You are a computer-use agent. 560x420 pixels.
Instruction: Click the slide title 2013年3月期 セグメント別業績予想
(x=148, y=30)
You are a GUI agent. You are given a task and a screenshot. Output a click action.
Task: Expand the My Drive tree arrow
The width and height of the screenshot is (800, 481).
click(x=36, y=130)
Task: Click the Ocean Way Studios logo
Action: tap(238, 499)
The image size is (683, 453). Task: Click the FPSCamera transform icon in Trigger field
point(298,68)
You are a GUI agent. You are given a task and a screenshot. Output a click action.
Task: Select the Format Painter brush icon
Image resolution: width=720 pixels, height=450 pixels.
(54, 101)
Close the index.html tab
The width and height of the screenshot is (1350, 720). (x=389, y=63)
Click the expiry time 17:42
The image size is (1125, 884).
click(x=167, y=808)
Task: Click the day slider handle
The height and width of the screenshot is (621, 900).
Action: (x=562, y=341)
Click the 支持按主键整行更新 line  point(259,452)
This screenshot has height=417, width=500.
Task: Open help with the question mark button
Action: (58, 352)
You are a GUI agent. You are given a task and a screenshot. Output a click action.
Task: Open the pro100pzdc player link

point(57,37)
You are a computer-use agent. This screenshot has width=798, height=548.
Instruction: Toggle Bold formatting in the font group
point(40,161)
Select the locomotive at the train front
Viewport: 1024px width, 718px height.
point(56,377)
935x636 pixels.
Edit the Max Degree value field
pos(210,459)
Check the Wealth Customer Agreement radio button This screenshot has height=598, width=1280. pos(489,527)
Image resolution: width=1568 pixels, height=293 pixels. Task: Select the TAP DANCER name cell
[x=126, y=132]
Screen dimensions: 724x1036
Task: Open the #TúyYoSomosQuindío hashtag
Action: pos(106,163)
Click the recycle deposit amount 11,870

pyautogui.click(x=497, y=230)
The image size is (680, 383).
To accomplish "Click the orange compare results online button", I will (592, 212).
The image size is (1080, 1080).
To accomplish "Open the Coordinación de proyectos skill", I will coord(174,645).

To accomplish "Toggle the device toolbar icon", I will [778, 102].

━━━━

§ **Instructions to follow**: From the entries above, restate word for word the lines from the line containing "Instruction: Click the" to the line containing "Task: Expand the My Drive tree arrow", both ends included, and nothing more.

§ **Completed exercise**:
Instruction: Click the slide title 2013年3月期 セグメント別業績予想
(x=148, y=30)
You are a GUI agent. You are given a task and a screenshot. Output a click action.
Task: Expand the My Drive tree arrow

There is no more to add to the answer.